They rely on public key auth, which is more complicated and less reliable than
a simple TOTP token. Considering that web browsers already support public key
authentication but nobody uses it because their design is a UX garbage fire, I
don't think that scheme will work well.

Other things are problematic too, like scripts (rather than the web server)
having control of the process; this is an unnecessary attack vector. They also
depend on browser-specific technology which limits how this system can be
extended to other clients. This spec was clearly written by a JS developer,
for JS developers.

This should not be a "web standard". Service providers that need strong
authentication for HTTP don't only use web browsers. It will be more useful to
be able to support existing applications through the use of an HTTP extension,
rather than updating every single web app in the world to support this scheme.

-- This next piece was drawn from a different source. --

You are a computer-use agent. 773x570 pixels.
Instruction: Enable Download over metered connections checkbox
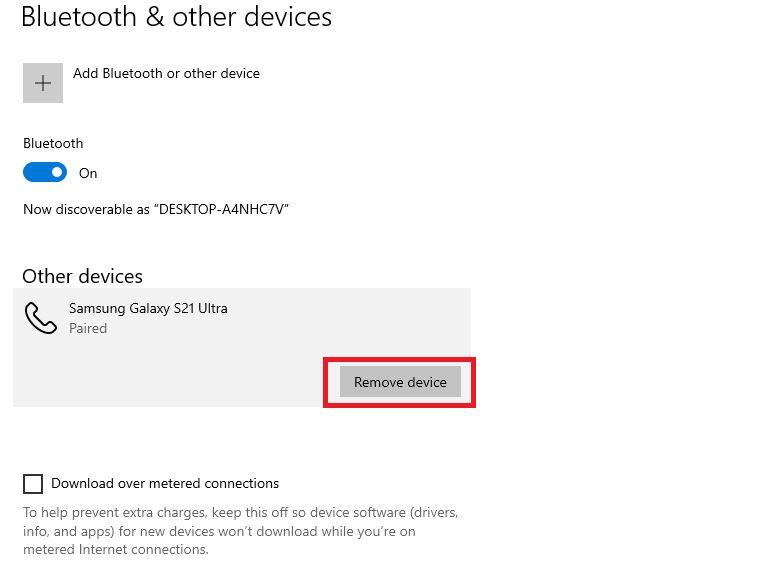click(x=33, y=484)
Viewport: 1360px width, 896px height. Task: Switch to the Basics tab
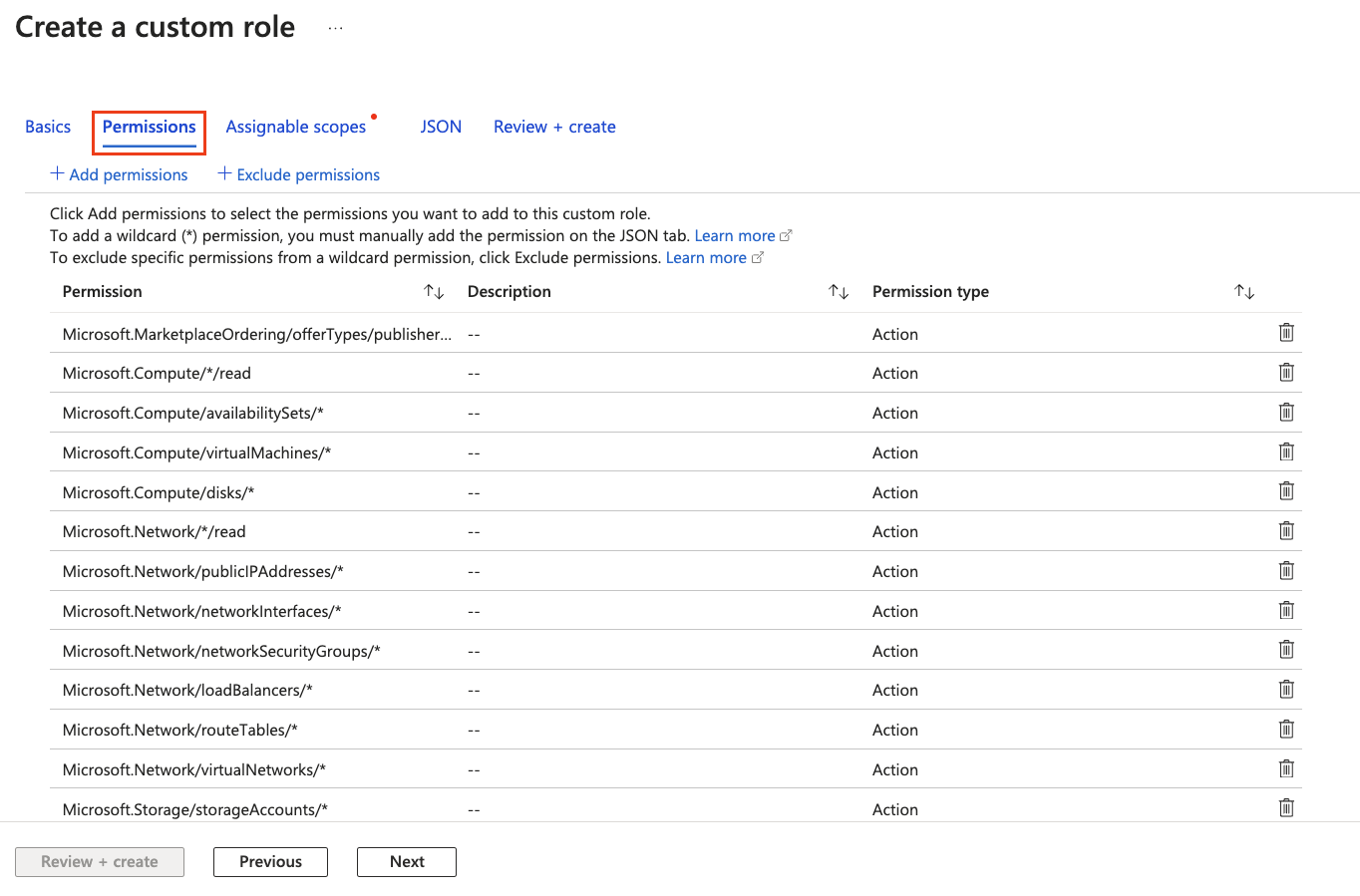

In fact, now that I think of it, you could tack TOTP onto existing HTTP
authentication right now! Just allow "TOTP:<token>" as a password entry. I
don't know why I didn't think of that before.

------
deathanatos
If you contacted Rackspace's chat support while logged in, the representative
_sometimes_ asked the security question. To which (remember, you're logged in)
you could click "Account Settings", "Security Question" _copy_ _paste_.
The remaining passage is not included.